The second type of table evaluates and compare the complexity of the schemes. It is postponed to the full version [5] due to length limitation.

4 Schemes Presentation

4.1 ID-Based Blind Signature - \(\textsf{IDBS}\)

We have identified 32 \(\textsf{IDBS}\) schemes in the literature, they are listed in Table 2. The table gives the mathematical setting, the hard problem when a reduction is provided for the signature, the number of communications and the blinding factor. We chose these characteristics because communication between two distant machines can sometime be longer than running time of any algorithm of the signature edition. On another hand, we specify the number of random parameters to be generated each time. Generating cryptographically-secure randomness is costly, hence a low number of blinding factors can speed up the signature issuing and requires less resources.

Most schemes rely on pairing function and the CDH problem. Some such as [33, 52] are pairing free and consequently faster to execute. Due to the increasing development of post-quantum cryptography, new \(\textsf{IDBS}\) schemes have been designed based on the SIS problem. Another base concept is XTR. Introduced by Lenstra et al. [55], this cryptographic basis leads to smaller signatures for the same security level. For instance, one would need 512-bits prime integers to achieve equivalent security to discrete logarithm problem with prime of 3072 bits. We have used the conversions from [55] to evaluate the operation of scheme from [75] as parameters of the scheme in [92] are not clear. Thus, we cannot propose a rigorous evaluation for this scheme. However, we can infer its relatively slow speed since a zero-knowledge proof procedure is used to sign a message.

Table 2. Identity-Based Blind Signature. (\(^*\) Weak Linkability)

Complexity evaluations and further details on the schemes are provided in the full version [5]. From this evaluation we note that the execution of an elliptic curves based signature gives better complexity than evaluation of a pairing function. Thus, pairing based signatures are less efficient. We have observed that Chebyshev polynomials are fast to evaluate, hence it produces an efficient scheme. Chaotic maps can be efficient, but their security needs to be more studied, yet a reduction to the discrete logarithm problem is given [73].

Table 3. ID-based Proxy Blind Signature Scheme.
Table 4. ID-based Partially Blind Signature Scheme. (*Scheme with Restrictiveness)

We conclude that the fastest pairing based scheme is 4 times faster than the slowest one. And again, the best pairing free scheme is 5 times faster than the best pairing based scheme. The complexity of [52] and [33] is close, and the difference might be negligible regarding time needed for cache affectation during the execution of properly implemented scheme. The only advantage is for [33], it uses less random values, but it might be compensated by the lowest complexity of the former scheme. Elliptic curve schemes still remain the most efficient schemes relying on a well-studied problem.

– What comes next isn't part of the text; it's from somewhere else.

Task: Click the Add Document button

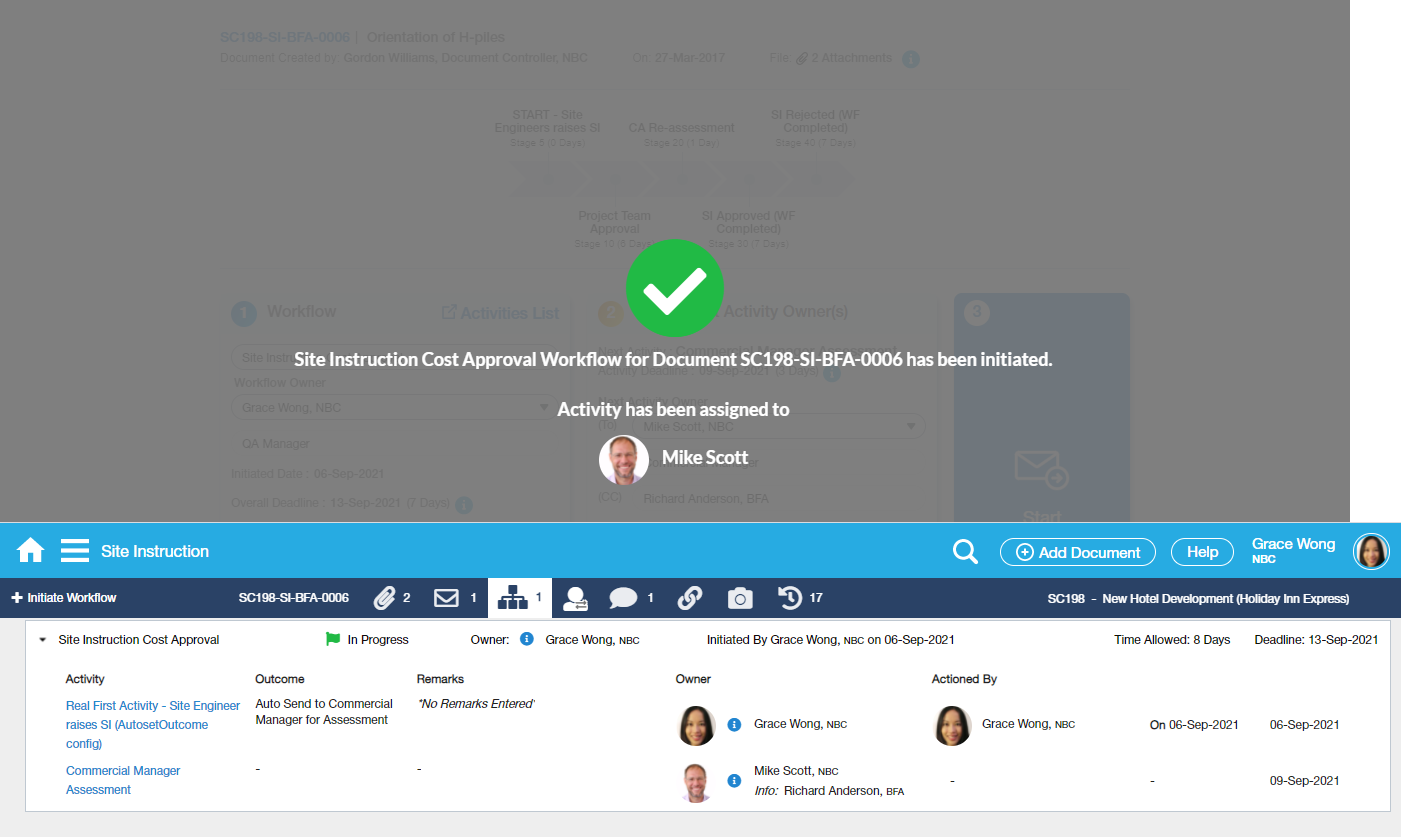Action: pyautogui.click(x=1078, y=552)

4.2 ID-Based Proxy Blind Signature - \(\textsf{IDPrBS}\)

Sorting the scheme by type of underlying problem, we give an overview of the existing \(\textsf{IDPrBS}\) in Table 3. Part of the existing schemes lack of formal security arguments. Three schemes are still recorded in our survey, but this is specified in the table. There exist \(\textsf{IDPrBS}\) based on the tree prominent type of problems: elliptic curves, pairing and lattice. Proxyness is the most studied property for \({\textsf{IDBS}}{}\), a generic construction exist for this primitive as highlighted in Sect. 4.5. The first scheme was introduced in 2003, only two years after the first appearing of pairing in cryptography in [54]. Ten years later was published the first paring-free scheme [74]. It led to one of the most efficient schemes of this survey and was proven as hard as the well-studied ECDL problem. With the development of quantum computer and the growing threat on classical assumptions, two lattice based schemes were developed [65, 70]. Sadly, attacks were found on both primitives. Thus, finding a lattice based \(\textsf{IDPrBS}\) is still an open problem.

Complexity evaluation of pairing based schemes are reported in the extended version [5]. With our comparison, we claim that the most efficient, proven secure, ID-based proxy blind signature is the one from S. James et al. [46].

4.3 ID-Based Partially Blind Signature - \(\textsf{IDPBS}\)

\(\textsf{IDPBS}\) sometime with restrictiveness as described in Sect. 2 are exposed in Table 4. These signatures allow adding auxiliary information to the message making them relevant for practical usages. This common information put in context improves management of signature and security. For example, it allows the signer to add an expiration date to its signatures. Up to today, 14 \(\textsf{IDPBS}\) have been published. As explained before, restrictiveness requires the user to fit its message to a specific structure. The user has fewer capabilities while the signer has more control. Due similarities between restrictive \(\textsf{IDPBS}\) and classical \(\textsf{IDPBS}\), we are evaluating them all together.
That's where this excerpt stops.